╭──

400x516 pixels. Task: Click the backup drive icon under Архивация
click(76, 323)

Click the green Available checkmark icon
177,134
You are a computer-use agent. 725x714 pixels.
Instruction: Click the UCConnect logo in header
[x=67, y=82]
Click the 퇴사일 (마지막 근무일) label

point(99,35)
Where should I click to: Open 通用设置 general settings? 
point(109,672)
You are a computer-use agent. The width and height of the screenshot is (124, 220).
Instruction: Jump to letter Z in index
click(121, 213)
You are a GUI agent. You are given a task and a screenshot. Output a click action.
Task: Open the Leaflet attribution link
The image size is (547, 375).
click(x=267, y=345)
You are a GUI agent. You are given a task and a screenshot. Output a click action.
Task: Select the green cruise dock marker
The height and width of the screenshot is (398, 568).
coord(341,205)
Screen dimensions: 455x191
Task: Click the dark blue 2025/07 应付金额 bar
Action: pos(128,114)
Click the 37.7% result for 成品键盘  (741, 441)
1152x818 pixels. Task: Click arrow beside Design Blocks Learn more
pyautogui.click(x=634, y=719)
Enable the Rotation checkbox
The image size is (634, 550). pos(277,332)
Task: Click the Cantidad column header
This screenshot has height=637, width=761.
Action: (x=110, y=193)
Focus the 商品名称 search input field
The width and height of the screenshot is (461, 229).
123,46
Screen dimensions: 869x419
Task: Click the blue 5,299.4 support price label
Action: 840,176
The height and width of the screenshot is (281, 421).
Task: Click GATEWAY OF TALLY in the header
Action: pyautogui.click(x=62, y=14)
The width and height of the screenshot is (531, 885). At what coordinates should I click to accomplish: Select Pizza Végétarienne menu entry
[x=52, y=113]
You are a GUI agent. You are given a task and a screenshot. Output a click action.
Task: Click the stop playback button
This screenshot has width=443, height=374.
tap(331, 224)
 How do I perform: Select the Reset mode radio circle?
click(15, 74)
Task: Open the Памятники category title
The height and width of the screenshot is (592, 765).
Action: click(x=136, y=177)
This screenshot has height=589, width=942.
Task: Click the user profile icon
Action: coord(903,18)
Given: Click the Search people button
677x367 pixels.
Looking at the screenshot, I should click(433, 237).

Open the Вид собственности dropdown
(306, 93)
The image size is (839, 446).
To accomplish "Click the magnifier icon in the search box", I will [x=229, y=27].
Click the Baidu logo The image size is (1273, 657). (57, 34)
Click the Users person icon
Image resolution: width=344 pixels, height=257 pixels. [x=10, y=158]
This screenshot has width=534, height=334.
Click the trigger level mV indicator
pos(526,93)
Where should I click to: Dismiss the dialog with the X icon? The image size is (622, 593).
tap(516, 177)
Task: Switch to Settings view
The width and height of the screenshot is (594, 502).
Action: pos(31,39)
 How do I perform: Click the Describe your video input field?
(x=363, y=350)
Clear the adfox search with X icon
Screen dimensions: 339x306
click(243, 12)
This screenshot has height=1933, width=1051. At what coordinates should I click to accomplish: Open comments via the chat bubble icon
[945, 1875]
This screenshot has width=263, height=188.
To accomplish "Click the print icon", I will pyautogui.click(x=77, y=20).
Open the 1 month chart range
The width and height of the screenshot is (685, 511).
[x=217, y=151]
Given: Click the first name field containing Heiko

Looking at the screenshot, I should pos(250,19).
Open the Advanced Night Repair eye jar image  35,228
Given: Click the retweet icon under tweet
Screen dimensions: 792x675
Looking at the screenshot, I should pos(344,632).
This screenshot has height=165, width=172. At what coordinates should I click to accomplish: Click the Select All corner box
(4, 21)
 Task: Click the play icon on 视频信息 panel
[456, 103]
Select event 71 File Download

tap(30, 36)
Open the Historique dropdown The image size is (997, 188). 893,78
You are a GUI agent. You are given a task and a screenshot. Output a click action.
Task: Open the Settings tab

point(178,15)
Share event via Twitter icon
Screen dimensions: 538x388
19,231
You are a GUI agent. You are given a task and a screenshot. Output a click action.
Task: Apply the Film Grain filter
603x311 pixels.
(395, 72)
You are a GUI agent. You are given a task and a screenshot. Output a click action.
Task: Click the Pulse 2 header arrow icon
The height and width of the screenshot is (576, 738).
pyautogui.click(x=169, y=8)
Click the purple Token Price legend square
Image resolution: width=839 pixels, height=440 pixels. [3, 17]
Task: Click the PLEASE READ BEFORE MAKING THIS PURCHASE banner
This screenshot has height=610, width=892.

╰──

Nothing should be changed: write out all of the data as is.

> [Solution for this problem]:
400x516 pixels. Task: Click the backup drive icon under Архивация
click(76, 323)

Click the green Available checkmark icon
177,134
You are a computer-use agent. 725x714 pixels.
Instruction: Click the UCConnect logo in header
[x=67, y=82]
Click the 퇴사일 (마지막 근무일) label

point(99,35)
Where should I click to: Open 通用设置 general settings? 
point(109,672)
You are a computer-use agent. The width and height of the screenshot is (124, 220).
Instruction: Jump to letter Z in index
click(121, 213)
You are a GUI agent. You are given a task and a screenshot. Output a click action.
Task: Open the Leaflet attribution link
The image size is (547, 375).
click(x=267, y=345)
You are a GUI agent. You are given a task and a screenshot. Output a click action.
Task: Select the green cruise dock marker
The height and width of the screenshot is (398, 568).
coord(341,205)
Screen dimensions: 455x191
Task: Click the dark blue 2025/07 应付金额 bar
Action: pos(128,114)
Click the 37.7% result for 成品键盘  (741, 441)
1152x818 pixels. Task: Click arrow beside Design Blocks Learn more
pyautogui.click(x=634, y=719)
Enable the Rotation checkbox
The image size is (634, 550). pos(277,332)
Task: Click the Cantidad column header
This screenshot has height=637, width=761.
Action: (x=110, y=193)
Focus the 商品名称 search input field
The width and height of the screenshot is (461, 229).
123,46
Screen dimensions: 869x419
Task: Click the blue 5,299.4 support price label
Action: 840,176
The height and width of the screenshot is (281, 421).
Task: Click GATEWAY OF TALLY in the header
Action: pyautogui.click(x=62, y=14)
The width and height of the screenshot is (531, 885). At what coordinates should I click to accomplish: Select Pizza Végétarienne menu entry
[x=52, y=113]
You are a GUI agent. You are given a task and a screenshot. Output a click action.
Task: Click the stop playback button
This screenshot has width=443, height=374.
tap(331, 224)
 How do I perform: Select the Reset mode radio circle?
click(15, 74)
Task: Open the Памятники category title
The height and width of the screenshot is (592, 765).
Action: click(x=136, y=177)
This screenshot has height=589, width=942.
Task: Click the user profile icon
Action: coord(903,18)
Given: Click the Search people button
677x367 pixels.
Looking at the screenshot, I should click(433, 237).

Open the Вид собственности dropdown
(306, 93)
The image size is (839, 446).
To accomplish "Click the magnifier icon in the search box", I will [x=229, y=27].
Click the Baidu logo The image size is (1273, 657). (57, 34)
Click the Users person icon
Image resolution: width=344 pixels, height=257 pixels. [x=10, y=158]
This screenshot has width=534, height=334.
Click the trigger level mV indicator
pos(526,93)
Where should I click to: Dismiss the dialog with the X icon? The image size is (622, 593).
tap(516, 177)
Task: Switch to Settings view
The width and height of the screenshot is (594, 502).
Action: pos(31,39)
 How do I perform: Click the Describe your video input field?
(x=363, y=350)
Clear the adfox search with X icon
Screen dimensions: 339x306
click(243, 12)
This screenshot has height=1933, width=1051. At what coordinates should I click to accomplish: Open comments via the chat bubble icon
[945, 1875]
This screenshot has width=263, height=188.
To accomplish "Click the print icon", I will pyautogui.click(x=77, y=20).
Open the 1 month chart range
The width and height of the screenshot is (685, 511).
[x=217, y=151]
Given: Click the first name field containing Heiko

Looking at the screenshot, I should pos(250,19).
Open the Advanced Night Repair eye jar image  35,228
Given: Click the retweet icon under tweet
Screen dimensions: 792x675
Looking at the screenshot, I should pos(344,632).
This screenshot has height=165, width=172. At what coordinates should I click to accomplish: Click the Select All corner box
(4, 21)
 Task: Click the play icon on 视频信息 panel
[456, 103]
Select event 71 File Download

tap(30, 36)
Open the Historique dropdown The image size is (997, 188). 893,78
You are a GUI agent. You are given a task and a screenshot. Output a click action.
Task: Open the Settings tab

point(178,15)
Share event via Twitter icon
Screen dimensions: 538x388
19,231
You are a GUI agent. You are given a task and a screenshot. Output a click action.
Task: Apply the Film Grain filter
603x311 pixels.
(395, 72)
You are a GUI agent. You are given a task and a screenshot. Output a click action.
Task: Click the Pulse 2 header arrow icon
The height and width of the screenshot is (576, 738).
pyautogui.click(x=169, y=8)
Click the purple Token Price legend square
Image resolution: width=839 pixels, height=440 pixels. [3, 17]
Task: Click the PLEASE READ BEFORE MAKING THIS PURCHASE banner
This screenshot has height=610, width=892.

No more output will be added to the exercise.